Driving.co.uk collared Stephenson at the Royal Automobile Club on Pall Mall, London, for an exclusive chat. In the interview he lets us into the secrets of the P1, just how quickly it can lap the Nürburgring (he’s quite happy with it, shall we say), is quite frank about the MP4-12C (a car he inherited rather than designed), explains what it’s like working for one of the world’s most pernickety men and tells us why McLaren is not making a right-hand drive P1, despite the company being proudly British.

 

Driving.co.uk: You have a seriously impressive CV – what are you most proud of?

FS: Car designers all grow up loving sports cars – they don’t grow up loving Toyota Corollas and Vauxhall Cadettes – but it’s very rare that in your working life you get a chance to design a sports car, because very few companies make all-out sports cars.

I especially liked Group C racing because I saw the film Le Mans back in the early ’70s and I fell in love with Porsche 917s, so when I got a chance to work on the Maserati MC12, which was the company’s take on the Ferrari Enzo hypercar, that was probably my biggest thrill. I finally got to make my Group C car.

As there was no history of Group C racing with Maserati, I could interpret it however I wanted. What does a Maserati Group C race car look like? Nobody could tell you so it didn’t matter if I was a bit selfish in the way I did it. And it did perform better than the Enzo, which was great.

Frank Stephenson interview: Maserati MC12

 

 

After Fiat Group you joined McLaren in 2008. The MP4 12C supercar was already in development at that stage… we guess you can’t consider that your baby.

FS: Er, yeah that was like marrying a woman that already had a baby. I was coming in at the late stages of the game so it was pretty much baked, you could say – there was only about a year, or even less before launch and it had already been engineered. My interpretation, when I first saw it was, OK it’s a nice car but it’s a bit generic – there’s not one part of the car where you could say that’s absolutely McLaren.

All I could do was little tweaks as the design was already out there. I was able to change the headlights, the front bumper, a bit of the interior – things like that, small details. So I can’t claim any responsibility for the car looking like that. All I did was some changes to give it a bit of uniqueness.

 

It’s not a bad looking car, though…

FS: No, it’s not bad looking. I think a lot of people get fooled when they see the photographs and think it’s boring and unemotional, but when I see them go by me on the road it catches my eye, for sure. It has sports car proportions; it’s hard to not notice them.

Frank Stephenson interview: McLAren MP4-12C

Why did you join McLaren?

FS: The P1 was pitched to me when I was asked to join. I wasn’t sure about it because I didn’t want to lose a great position and career at the Fiat group, and all the cars I was working with across different brands, just to go to McLaren and do one car like they did with the F1. After that they waited more than 10 years before doing another. But when I sat down with Ron Dennis [Executive Chairman of McLaren Automobiles] and Anthony Sheriff [former managing director] at the time, they said, “No, no, this is an entire strategy that we’ve laid out. First we’re going to do the supercar, then a hypercar, then we’re going to do a baby, entry-level McLaren sports car that will go head-to-head with a Porsche 911.”
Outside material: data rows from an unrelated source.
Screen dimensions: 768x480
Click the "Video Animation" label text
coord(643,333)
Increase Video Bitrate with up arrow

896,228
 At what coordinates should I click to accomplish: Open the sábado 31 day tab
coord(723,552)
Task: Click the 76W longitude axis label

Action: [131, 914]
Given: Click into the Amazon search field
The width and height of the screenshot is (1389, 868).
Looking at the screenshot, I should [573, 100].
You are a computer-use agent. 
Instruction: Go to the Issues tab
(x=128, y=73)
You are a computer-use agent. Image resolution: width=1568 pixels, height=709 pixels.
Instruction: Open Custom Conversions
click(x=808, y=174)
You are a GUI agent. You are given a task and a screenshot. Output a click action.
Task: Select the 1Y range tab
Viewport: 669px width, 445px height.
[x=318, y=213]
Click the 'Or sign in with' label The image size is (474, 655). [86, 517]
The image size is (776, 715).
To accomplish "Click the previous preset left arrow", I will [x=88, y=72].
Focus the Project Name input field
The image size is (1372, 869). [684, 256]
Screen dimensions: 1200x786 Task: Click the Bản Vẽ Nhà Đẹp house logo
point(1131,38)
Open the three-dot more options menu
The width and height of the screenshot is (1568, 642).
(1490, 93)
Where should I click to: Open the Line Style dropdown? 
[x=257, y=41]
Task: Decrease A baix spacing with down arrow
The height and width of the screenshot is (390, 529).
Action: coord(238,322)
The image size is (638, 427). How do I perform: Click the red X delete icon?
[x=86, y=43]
As soon as they told me there was a definite strategy, and then after that there will be variants of the cars with a new product every year until 2020, I was sold.

 

I grew up with a father who was more Ron than Ron, if you know what I mean. He was much more OCD-ish in that sense, about perfection and precision

 

Sounds like you have a lot of work on.

FS: Yes, and the problem was they didn’t have a design studio when I started. I had a space, but I had Ron Dennis [pictured below with prime minister David Cameron] saying nothing goes on the walls; no colour, nothing. I was like, “Well, this is a design studio… you’ve got to look somewhere for some inspiration.” He said, “Well, start out easy and I’ll let you know when you have to stop.”

He hasn’t told me to stop yet. I think he’s learned that engineers can be numerical but designers have to be a bit more influenced from different outside sources. We’re just naturally creative people – you need magazines around you, music and all that.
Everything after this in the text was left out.